By | Published on Friday 6 December 2019

TuneIn

The High Court in London has confirmed that both sides will be able to appeal the ruling in the big Sony/Warner v TuneIn case. The legal dispute centred on whether radio app TuneIn needed its own music licences when connecting its users to music radio stations which may or may not already have licences from the music industry’s collecting societies.

Sony Music and Warner Music argued that TuneIn did indeed need its own licences and, by failing to secure them, was liable for copyright infringement. TuneIn countered that its app was basically a sophisticated search engine that simply linked users to each radio station’s own streams. It was therefore the responsibility of the radio stations to have the required music licences in place.

Sony and Warner sued TuneIn over their allegations of copyright infringement. But last month the High Court said that TuneIn did not need its own music licences when it was connecting UK users to UK radio stations that were already licensed by the UK collecting societies – so, in the case of recordings that would be PPL, while it would be PRS on the songs side.

However, the PPL and PRS licences do not cover a time-shifting feature that the TuneIn app used to offer premium users so that they could record shows for later listening (a feature which has since been discontinued in the UK). And while the user themselves might be covered by the so called time-shifting exemption in UK copyright law when making those copies, TuneIn itself could not rely on that exemption, not knowing the circumstances of each user’s copying.

Meanwhile, perhaps more importantly, the court said that TuneIn was liable for copyright infringement in relation to all the non-UK stations it connected its UK users with. That was even the case if those radio stations were licensed by collecting societies in their home country, because those licences wouldn’t usually cover broadcasts delivered abroad.

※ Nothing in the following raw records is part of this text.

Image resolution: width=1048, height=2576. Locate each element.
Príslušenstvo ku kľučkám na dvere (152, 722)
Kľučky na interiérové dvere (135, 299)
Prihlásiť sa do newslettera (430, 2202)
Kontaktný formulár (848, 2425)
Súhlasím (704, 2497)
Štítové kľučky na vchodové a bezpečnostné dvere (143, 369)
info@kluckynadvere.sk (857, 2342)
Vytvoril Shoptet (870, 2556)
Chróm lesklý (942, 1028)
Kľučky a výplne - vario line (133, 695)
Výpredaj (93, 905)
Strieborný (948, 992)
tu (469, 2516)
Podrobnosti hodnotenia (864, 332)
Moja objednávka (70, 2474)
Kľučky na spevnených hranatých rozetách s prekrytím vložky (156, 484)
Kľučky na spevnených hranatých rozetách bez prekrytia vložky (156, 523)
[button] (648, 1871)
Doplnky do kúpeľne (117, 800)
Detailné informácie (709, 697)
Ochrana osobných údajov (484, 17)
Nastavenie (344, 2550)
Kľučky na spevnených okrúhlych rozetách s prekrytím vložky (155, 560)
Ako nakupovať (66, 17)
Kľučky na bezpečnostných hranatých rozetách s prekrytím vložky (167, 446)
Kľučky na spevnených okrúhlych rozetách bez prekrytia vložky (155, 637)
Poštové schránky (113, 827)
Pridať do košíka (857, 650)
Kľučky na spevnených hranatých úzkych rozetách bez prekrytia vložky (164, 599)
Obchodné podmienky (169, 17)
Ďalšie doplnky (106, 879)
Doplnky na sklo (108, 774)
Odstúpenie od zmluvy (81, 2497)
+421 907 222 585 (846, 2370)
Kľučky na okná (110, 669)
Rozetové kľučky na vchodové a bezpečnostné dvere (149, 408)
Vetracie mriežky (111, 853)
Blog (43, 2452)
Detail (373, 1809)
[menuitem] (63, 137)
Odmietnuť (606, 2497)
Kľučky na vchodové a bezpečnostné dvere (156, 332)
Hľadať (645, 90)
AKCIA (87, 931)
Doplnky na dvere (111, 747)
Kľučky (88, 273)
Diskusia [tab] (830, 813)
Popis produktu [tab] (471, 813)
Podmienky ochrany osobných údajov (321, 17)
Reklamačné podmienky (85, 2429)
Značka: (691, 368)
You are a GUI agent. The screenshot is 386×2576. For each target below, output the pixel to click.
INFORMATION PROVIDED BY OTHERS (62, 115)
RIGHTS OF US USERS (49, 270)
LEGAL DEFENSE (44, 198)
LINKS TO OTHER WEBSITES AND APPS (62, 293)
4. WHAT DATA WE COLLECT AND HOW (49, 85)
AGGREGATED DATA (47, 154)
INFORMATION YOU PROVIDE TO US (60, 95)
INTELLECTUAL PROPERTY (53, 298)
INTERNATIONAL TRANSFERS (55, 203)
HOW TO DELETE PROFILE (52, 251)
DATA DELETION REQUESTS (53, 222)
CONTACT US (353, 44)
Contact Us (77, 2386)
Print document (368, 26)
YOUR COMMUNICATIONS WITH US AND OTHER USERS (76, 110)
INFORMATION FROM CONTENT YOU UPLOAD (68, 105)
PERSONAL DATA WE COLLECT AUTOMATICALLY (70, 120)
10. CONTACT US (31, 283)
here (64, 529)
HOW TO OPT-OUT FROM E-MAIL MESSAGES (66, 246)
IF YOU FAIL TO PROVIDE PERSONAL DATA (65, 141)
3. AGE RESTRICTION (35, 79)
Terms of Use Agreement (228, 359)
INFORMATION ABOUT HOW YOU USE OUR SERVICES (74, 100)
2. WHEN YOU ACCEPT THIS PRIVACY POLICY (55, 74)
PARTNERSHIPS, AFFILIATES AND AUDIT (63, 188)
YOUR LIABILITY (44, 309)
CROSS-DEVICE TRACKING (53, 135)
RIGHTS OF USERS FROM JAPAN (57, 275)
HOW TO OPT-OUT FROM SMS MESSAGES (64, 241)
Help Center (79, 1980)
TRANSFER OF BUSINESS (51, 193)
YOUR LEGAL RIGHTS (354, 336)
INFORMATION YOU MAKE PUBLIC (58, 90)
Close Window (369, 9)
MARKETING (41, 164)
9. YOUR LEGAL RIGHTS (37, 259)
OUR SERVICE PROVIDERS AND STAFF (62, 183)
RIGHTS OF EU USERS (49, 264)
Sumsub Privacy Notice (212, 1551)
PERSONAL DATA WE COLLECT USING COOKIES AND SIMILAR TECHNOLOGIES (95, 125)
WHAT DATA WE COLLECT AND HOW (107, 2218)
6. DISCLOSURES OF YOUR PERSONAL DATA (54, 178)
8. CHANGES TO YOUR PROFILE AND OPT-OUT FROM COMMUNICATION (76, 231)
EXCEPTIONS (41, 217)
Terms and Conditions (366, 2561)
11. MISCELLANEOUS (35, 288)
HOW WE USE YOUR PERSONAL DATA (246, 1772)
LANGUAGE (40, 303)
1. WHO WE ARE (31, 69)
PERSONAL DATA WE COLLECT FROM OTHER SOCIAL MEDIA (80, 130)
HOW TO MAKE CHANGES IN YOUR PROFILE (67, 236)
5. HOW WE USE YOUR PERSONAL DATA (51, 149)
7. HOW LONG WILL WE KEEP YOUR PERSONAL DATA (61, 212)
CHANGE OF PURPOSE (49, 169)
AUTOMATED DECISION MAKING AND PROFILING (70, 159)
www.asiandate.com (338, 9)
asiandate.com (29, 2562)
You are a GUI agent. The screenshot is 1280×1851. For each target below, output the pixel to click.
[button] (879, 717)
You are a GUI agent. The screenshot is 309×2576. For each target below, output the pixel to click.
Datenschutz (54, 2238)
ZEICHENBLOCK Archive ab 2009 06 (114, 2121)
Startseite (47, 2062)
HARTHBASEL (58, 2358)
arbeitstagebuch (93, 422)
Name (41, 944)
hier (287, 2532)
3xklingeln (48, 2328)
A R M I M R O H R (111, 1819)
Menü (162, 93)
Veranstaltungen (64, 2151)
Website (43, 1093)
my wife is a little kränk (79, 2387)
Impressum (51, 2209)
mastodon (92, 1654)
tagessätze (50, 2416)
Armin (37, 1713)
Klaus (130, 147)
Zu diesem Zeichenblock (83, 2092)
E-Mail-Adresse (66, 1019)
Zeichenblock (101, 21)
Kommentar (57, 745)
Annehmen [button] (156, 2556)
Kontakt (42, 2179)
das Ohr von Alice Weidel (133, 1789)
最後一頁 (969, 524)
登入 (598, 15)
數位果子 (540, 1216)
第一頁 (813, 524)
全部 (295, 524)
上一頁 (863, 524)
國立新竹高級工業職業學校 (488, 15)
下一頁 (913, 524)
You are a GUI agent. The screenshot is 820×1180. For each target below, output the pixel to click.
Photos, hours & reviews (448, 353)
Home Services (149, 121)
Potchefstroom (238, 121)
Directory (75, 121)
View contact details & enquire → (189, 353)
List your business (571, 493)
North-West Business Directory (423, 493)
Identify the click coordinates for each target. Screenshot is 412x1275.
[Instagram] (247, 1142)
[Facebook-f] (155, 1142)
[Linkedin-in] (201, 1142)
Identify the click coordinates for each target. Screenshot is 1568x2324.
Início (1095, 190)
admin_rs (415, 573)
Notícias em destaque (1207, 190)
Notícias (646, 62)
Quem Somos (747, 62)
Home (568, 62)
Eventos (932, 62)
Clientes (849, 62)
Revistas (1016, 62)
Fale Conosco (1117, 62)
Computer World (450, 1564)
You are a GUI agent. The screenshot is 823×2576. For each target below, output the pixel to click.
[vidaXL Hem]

TuneIn initially played down the significance of the ruling, saying that the most important element of its service in the UK was connecting users to UK radio stations, and that the court had said that it could do this without needing its own music licences. Meanwhile, the time-shifting functionality had been turned off in the UK anyway and providing access to non-UK stations was not as important.

However, the company confirmed yesterday that it would still appeal the High Court ruling, wanting to keep non-UK stations available in its app within the UK. It also mused that, while Sony spun the High Court’s ruling as a win, both it and Warner are also set to appeal the judgement in bid to force TuneIn to get music licences even for the PPL-licensed UK stations.

Welcoming the High Court’s decision to allow an appeal, TuneIn said yesterday: “Although Sony and Warner sought to portray last month’s decision as a decisive win for them, the fact that both parties have sought to appeal the decision tells a different story”.

As for its own appeal, it went on: “As things stand, we can continue to operate the most important part of our UK directory service, which is providing our UK users with links to UK stations, but cannot provide access to links to foreign music stations. We hope to overturn this latter point on appeal as we believe that it is fundamentally bad for freedom of expression on the internet and cultural diversity”.

“Many have also expressed concern about the broader implications of this decision for search engines and other internet operators”, it added, “as well as the risk that it will lead to a territorially segmented internet. The Court Of Appeal will now have to grapple with this complex case, which looks at whether we should be allowed to provide our UK users with access to hyperlinks to music radio stations that are freely available on the internet”.